Background Cediranib, an oral anti-angiogenic VEGFR 1-3 inhibitor, was studied at a daily dose of 20 mg in combination with platinum-based chemotherapy and as maintenance in a randomised trial in patients with first relapse of 'platinum-sensitive' ovarian cancer and has been shown to improve progression-free survival (PFS).Patients and methods ICON6 (NCT00532194) was an international three-arm, double-blind, placebo-controlled randomised trial. Between December 2007 and December 2011, 456 women were randomised, using stratification, to receive either chemotherapy with placebo throughout (arm A, reference); chemotherapy with concurrent cediranib, followed by maintenance placebo (arm B, concurrent); or chemotherapy with concurrent cediranib, followed by maintenance cediranib (arm C, maintenance). Due to an enforced redesign of the trial in September 2011, the primary endpoint became PFS between arms A and C which we have previously published, and the overall survival (OS) was defined as a secondary endpoint, which is reported here.Results After a median follow-up of 25.6 months, strong evidence of an effect of concurrent plus maintenance cediranib on PFS was observed [hazard ratio (HR) 0.56, 95% confidence interval (CI) 0.44-0.72, P < 0.0001]. In this final update of the survival analysis, 90% of patients have died. There was a 7.4-month difference in median survival and an HR of 0.86 (95% CI: 0.67-1.11, P = 0.24) in favour of arm C. There was strong evidence of a departure from the assumption of non-proportionality using the Grambsch-Therneau test (P = 0.0031), making the HR difficult to interpret.

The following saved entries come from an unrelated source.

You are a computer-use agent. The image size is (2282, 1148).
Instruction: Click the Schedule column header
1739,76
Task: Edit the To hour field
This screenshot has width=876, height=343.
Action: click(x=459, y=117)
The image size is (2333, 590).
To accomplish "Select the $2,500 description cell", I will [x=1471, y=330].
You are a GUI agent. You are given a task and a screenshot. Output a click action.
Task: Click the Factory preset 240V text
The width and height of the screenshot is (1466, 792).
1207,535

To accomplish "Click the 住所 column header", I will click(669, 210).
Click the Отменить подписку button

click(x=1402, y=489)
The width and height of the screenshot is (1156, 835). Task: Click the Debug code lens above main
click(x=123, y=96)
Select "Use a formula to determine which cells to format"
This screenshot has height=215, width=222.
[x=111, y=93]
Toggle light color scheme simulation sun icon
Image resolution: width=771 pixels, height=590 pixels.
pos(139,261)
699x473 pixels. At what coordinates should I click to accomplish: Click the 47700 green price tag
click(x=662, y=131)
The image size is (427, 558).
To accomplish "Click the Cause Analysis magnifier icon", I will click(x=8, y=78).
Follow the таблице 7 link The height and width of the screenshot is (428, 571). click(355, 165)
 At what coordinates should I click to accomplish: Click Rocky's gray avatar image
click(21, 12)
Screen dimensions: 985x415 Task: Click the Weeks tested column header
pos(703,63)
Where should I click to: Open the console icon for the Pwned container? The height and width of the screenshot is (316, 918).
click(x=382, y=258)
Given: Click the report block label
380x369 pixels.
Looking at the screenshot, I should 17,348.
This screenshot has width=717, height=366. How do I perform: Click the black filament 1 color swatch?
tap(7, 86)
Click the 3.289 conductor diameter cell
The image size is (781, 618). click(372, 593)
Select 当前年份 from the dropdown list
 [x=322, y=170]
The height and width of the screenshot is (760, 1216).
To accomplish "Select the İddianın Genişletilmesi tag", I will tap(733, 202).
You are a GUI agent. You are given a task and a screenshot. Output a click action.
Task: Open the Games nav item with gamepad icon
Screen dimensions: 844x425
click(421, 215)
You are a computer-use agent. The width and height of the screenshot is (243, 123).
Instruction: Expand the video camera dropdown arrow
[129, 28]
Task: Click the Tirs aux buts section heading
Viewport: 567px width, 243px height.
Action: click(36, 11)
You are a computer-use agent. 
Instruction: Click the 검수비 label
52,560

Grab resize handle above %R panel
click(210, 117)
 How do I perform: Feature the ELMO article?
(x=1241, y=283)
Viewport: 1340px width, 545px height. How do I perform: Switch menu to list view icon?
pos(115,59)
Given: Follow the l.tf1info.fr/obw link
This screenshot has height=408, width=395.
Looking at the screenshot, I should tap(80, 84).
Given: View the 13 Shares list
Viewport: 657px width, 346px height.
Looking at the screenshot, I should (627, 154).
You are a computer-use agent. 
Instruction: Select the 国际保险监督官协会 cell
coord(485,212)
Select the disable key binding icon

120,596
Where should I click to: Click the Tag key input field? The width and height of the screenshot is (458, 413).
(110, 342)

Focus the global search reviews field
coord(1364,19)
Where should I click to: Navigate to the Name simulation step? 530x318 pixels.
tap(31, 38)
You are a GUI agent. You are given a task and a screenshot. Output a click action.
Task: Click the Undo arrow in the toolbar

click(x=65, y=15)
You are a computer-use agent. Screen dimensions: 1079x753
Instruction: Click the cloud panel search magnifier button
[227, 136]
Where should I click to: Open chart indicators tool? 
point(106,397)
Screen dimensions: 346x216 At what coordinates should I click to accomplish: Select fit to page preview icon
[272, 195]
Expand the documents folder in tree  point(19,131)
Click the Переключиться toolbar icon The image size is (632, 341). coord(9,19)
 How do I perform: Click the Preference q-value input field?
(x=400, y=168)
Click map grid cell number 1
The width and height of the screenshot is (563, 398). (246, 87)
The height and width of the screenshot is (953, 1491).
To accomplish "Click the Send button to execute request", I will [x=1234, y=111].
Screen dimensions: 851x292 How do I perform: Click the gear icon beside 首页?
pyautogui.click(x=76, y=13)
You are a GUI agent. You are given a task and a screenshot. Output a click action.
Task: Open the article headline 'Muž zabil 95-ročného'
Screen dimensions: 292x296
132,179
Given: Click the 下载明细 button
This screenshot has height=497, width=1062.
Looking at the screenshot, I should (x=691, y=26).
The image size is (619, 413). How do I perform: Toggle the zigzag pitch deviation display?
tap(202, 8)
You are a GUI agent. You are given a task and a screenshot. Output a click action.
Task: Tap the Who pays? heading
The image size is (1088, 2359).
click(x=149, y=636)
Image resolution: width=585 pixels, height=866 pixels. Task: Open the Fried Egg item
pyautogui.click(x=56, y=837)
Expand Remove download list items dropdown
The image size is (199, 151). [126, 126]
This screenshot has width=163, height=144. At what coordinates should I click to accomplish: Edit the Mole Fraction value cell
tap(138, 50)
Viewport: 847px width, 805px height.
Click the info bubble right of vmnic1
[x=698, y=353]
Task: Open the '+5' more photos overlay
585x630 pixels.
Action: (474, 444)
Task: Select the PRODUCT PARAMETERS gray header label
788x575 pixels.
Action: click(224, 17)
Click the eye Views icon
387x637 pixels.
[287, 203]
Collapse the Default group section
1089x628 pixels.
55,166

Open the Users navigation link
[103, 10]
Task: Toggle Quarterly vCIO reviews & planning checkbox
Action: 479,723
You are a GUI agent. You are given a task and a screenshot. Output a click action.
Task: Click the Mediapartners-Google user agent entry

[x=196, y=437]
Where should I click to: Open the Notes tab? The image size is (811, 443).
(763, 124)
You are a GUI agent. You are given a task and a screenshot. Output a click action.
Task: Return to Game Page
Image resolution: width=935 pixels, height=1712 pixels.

Consequently, the restricted mean survival time (RMST) was used and the estimated difference over 6 years by the RMST was 4.8 months (95% CI: -0.09 to 9.74 months).Conclusions Although a statistically significant difference in time to progression was seen, the enforced curtailment in recruitment meant that the secondary analysis of OS was underpowered. The relative reduction in the risk of death of 14% risk of death was not conventionally statistically significant, but this improvement and the increase in the mean survival time in this analysis suggest that cediranib may have worthwhile activity in the treatment of recurrent ovarian cancer and that further research should be undertaken.